Nationhood is rooted in profound faith

April 10, 2006

Read: Compendium of the Social Doctrine of the Church, nn. 384-392

What defines a nation? What separates one national culture from another?

Is it language, geography or shared experiences? Could it be the nation's unique foods, dress, songs and dances?

To some extent, it is all of these things . . . and more. The Compendium of the Social Doctrine of the Church says that any society is rooted in the spiritual. "The primary characteristic of a people is the sharing of life and values, which is the source of communion on the spiritual and moral level" (n. 386).

This is something the Islamic world knows well. Too well at times, we would say. Religion is the glue that holds nations together. Disagreements about various aspects of religion tend to tear countries apart.

What about Canada? Where do we find our identity? At one time English Canada was largely Protestant and French Canada was strongly Catholic.
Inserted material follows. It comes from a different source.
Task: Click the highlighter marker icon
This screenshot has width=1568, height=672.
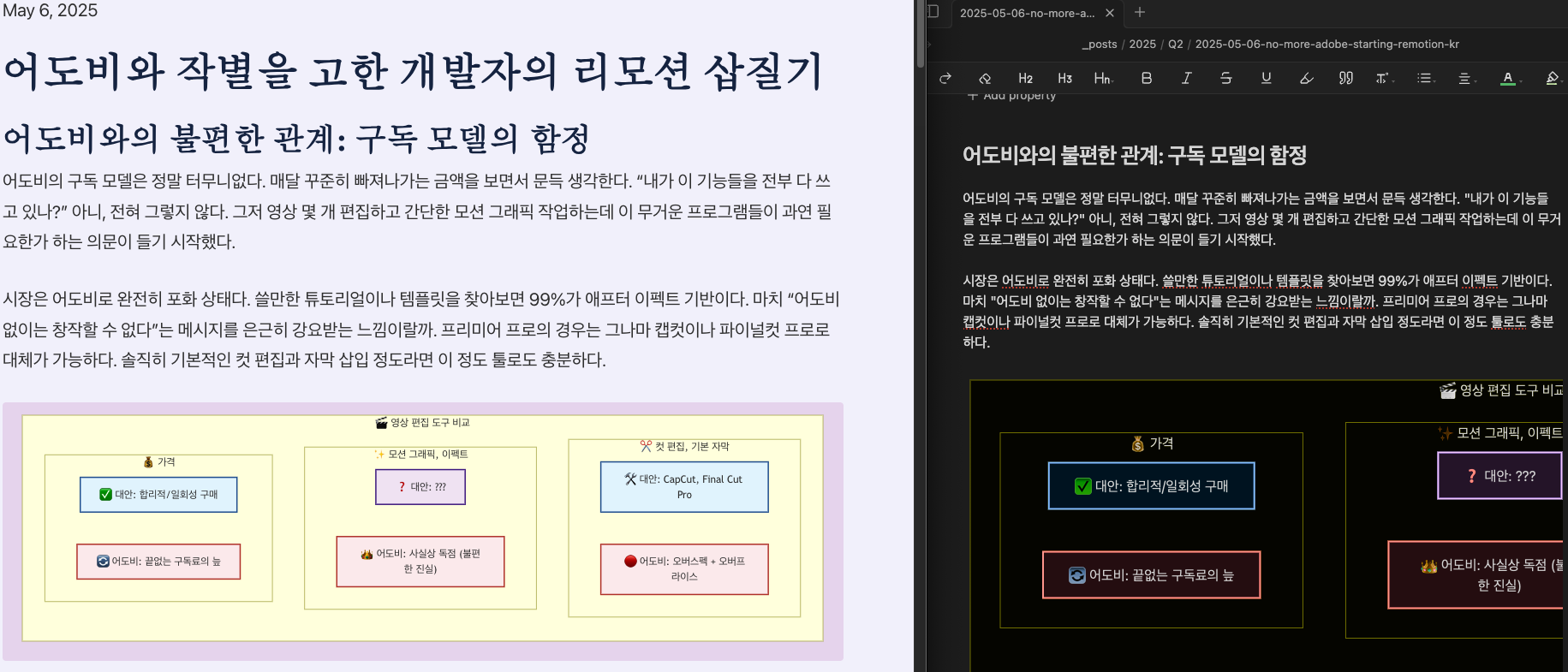Action: (x=1306, y=78)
But that has all changed: Religion has lost much of its influence as Canada has become a potpourri of people from widely varied ethnic, racial and religious backgrounds.

Is, then, our very multiculturalism the source of our identity? That is, does Canada's identity lie in the reality that people of varying backgrounds cooperate with each other?


When Pope John Paul II visited Canada in 1984, he was impressed with how people from all over the world have come together to build a unified nation. Many countries are multicultural, he said in a homily in Winnipeg. But in Canada that characteristic has acquired "singular eloquence."

Multiculturalism, the pope said, must be rooted in the law of love. "You must love your neighbour as yourself" (Matthew 22:39). "To detach culture from the Gospel commandment of love would be to make impossible the multicultural interplay which is characteristic of Canada."

– Design Pics photo

The deepest meaning of a political community lies in the extent to which it embodies charity.

This "multicultural interplay," this obedience to the law of love, is not a one-time accomplishment which persists forever. It must be constantly renewed and reinvigorated.

The Compendium says cultural minorities have a right to exist and to maintain their cultures, including their language and their religion. But those minorities also have a duty to work for the common good of the land in which they live.

A society flourishes when it is characterized by "civil friendship." Such friendship is selfless and detached from the possession of material goods.

Canada is an enormously prosperous nation. But such prosperity is all for naught if we do not have a culture of "friendship." The deepest meaning of a political community lies in the extent to which it embodies charity.

Daily, we learn of new incidents of violence. We witness road rage and other uncivil behaviour. Greed, indifference and ingratitude are ever before us.

Perhaps none of these things should be a surprise. What is a surprise is how much kindness, selfless initiative and self-sacrifice for the good of others that we encounter. The mystery is how lazy, rebellious creatures like human beings can stretch beyond themselves.


Can this be understood without the grace of God, without faith that there is something much greater than one's tender ego? I don't think so.

The love of God impels us. For a society – any society, not just a multicultural one – to thrive, it needs a widespread love that only faith and hope can stir.

The greatest richness of any political community is the willingness to reach out and help others. Reaching out cannot be sustained on self-interest alone. A nation must find its identity through faith.